Groups demanding that states reopen tout their “right” to carry assault rifles openly, a few members of Congress use the information they need to legislate wisely to cash out in the stock market, and the Senate majority leader, Mitch McConnell, aims to punish Democratic-leaning states by withholding funds for treating patients.
For these people, there is no bigger picture, no we’re-all-in-this-together, no shame.
Daniel Grant
Amherst, Mass.
To the Editor:
If there’s anything more despicable than war profiteering, it’s profiteering from a pandemic while thousands are dying horrible deaths. We need the government to coordinate a response to Covid-19 based on medical science, focused on concern for the welfare of the people. On Wednesday, however, The Times reported two stories of shameless profiteering by Trump administration cronies.
Meanwhile, Jared Kushner’s volunteers in Mr. Trump’s supply-chain task force, bypassing competent Federal Emergency Management Agency procurement specialists, are prioritizing purchases based on a V.I.P. spreadsheet listing Trump political allies (“FEMA Supply Effort Tangled by Kushner Team,” front page).

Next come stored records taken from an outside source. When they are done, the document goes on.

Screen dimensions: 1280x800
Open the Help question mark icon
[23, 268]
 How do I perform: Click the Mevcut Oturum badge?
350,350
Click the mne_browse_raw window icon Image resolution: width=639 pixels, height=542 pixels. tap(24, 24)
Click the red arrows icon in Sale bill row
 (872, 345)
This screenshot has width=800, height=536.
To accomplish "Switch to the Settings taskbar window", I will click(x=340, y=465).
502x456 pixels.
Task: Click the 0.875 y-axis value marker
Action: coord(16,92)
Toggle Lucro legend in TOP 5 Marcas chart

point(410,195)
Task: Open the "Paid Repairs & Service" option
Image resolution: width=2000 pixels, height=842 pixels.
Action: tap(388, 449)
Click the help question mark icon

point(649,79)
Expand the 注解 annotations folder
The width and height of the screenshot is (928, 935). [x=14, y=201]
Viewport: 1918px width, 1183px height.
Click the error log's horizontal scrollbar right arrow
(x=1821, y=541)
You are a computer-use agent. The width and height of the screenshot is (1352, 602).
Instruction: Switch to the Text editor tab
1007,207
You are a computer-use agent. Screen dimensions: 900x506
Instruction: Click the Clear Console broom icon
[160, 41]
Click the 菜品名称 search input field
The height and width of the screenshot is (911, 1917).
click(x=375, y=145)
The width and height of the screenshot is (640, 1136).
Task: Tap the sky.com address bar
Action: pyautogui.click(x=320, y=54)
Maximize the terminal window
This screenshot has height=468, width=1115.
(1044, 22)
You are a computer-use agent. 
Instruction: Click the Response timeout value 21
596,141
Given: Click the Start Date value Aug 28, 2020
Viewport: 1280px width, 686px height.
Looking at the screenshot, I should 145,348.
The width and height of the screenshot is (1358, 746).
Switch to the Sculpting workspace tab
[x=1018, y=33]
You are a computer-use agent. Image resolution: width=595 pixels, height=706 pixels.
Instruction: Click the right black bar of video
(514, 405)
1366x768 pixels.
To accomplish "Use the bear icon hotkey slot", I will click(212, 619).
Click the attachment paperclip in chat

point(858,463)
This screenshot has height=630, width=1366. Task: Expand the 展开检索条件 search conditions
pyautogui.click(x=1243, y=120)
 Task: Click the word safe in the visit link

Gen. Smedley Butler, who wrote “War Is a Racket,” an exposé about World War I military procurement practices, would recognize this for exactly what it is. With Mr. Trump, everything is a racket.
Richard Latimer
Falmouth, Mass.
The Role of Health Insurers
To the Editor:
Re “Health Insurers as Heroes?” (Op-Ed, May 7):
Amol S. Navathe and Ezekiel J. Emanuel are almost entirely correct on how health insurance providers are responding to the Covid-19 crisis. They proclaim that insurance providers should waive patient costs for testing and treatment, provide payment flexibility on premiums, financially support doctors, provide extra medications to patients, and actively engage members with known health conditions to encourage needed care. Health insurance providers nationwide have proactively taken all those actions and more.
Where the doctors miss the mark is by saying we are profiting from this pandemic. Health insurance is different from auto insurance. Car accidents avoided today will not happen tomorrow. Deferred medical care, however, will need to be delivered. Health insurers must be there to cover all costs, both from Covid-19, which could exceed half a trillion dollars over two years, and when Americans surge back to receive the medical care we have always covered, from elective surgeries to managing chronic conditions like diabetes.
Heroic or not, we stand with Americans and our true health care heroes on the front lines. We will overcome this crisis together.
Matt Eyles
Washington
The writer is president and chief executive of America’s Health Insurance Plans.